Samples were cultured on blood agar and MacConkey agar plates, which were then incubated at 37°C for 48 hours, as previously described (9). Tap water samples underwent centrifugation at 3000 rpm for 15 minutes, with the resulting sediment subsequently processed. All liquid samples were directly inoculated onto blood agar and MacConkey agar, as well as into brain-heart infusion broth (1:5 dilution). Bacterial plates underwent incubation at 37°C for a 48-hour period. Concurrently, the brain-heart infusion medium was incubated at the same temperature for 5 days, with daily assessments for turbidity (10). If turbidity was observed prior to the fifth day, or on the fifth day itself, subcultures were prepared from the brain-heart infusion and streaked onto blood agar and MacConkey agar plates. Environmental isolates were definitively identified using the automated VITEK 2 Compact microbiology analyser (BioMérieux, France).
For the purposes of this study, an outbreak was rigorously defined as the concurrent identification of more than two patients exhibiting positive culture results for BCC. Outbreak cases specifically referred to neonates who presented with clinical indicators suggestive of sepsis (Including fever, tachycardia, tachypnoea, leukocytosis, or leukopenia, with or without accompanying hypotension) and who also had at least one BCC-positive blood culture.
|
Table 1. Swabs collected for environmental surveillance
 Abbreviations: NICU: Neonatal Intensive Care Unit; BCC: Burkholderia Cepacia Complex; Kpn: Klebsiella pneumoniae; CoNS: Coagulase Negative Staphylococcus; GPB: Gram-Positive Bacilli; E. coli: Escherichia coli |
Results
Eleven neonates with a clinical suspicion of sepsis all tested positive for BCC bacteremia. As detailed in Table 2, the predominant neonatal risk factor linked to this infection was preterm birth (73%), followed by low birth weight (LBW) (36%). The earliest gestational age recorded among the affected neonates was 28 weeks, and the minimum LBW observed was 1.6 kg.
|
Table 2. Risk factors associated with Burkholderia cepacia complex infection
 |
Environmental monitoring has identified the sources of BCC contamination within the healthcare facility. As detailed in Table 1, these sources include IV catheters and patient cradles in the NICU, operating theatre (OT) tables, and instrument trolleys in the labour room.

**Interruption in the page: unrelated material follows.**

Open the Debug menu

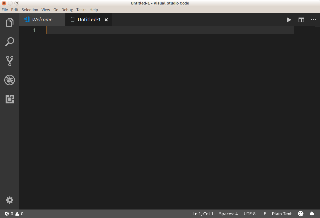[x=67, y=10]
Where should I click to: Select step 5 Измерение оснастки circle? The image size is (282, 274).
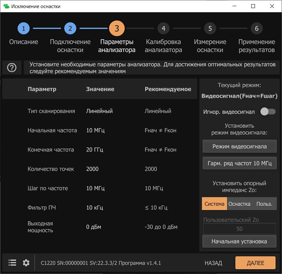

Biochemical profiling and AST indicated a close relationship between the bacterial strain under investigation and isolates obtained from neonatal blood cultures. AST further demonstrated that all strains were susceptible to levofloxacin, cotrimoxazole, and minocycline. However, a small number of these strains exhibited resistance to meropenem and ceftazidime.
Discussion
In this study, all 11 neonates who tested positive for BCC in blood cultures were clinically diagnosed with sepsis. These cases presented with diverse pre-existing conditions, including preterm birth, LBW, respiratory distress syndrome (RDS), hyperbilirubinemia, and congenital anomalies (Tetralogy of Fallot). The most prevalent neonatal risk factors identified were preterm birth (Gestational age <37 weeks), followed by LBW (<2.5 kg), and hyperbilirubinemia. These observations align with findings from previous studies conducted by Belachew et al. (11) and Murthy et al. (12).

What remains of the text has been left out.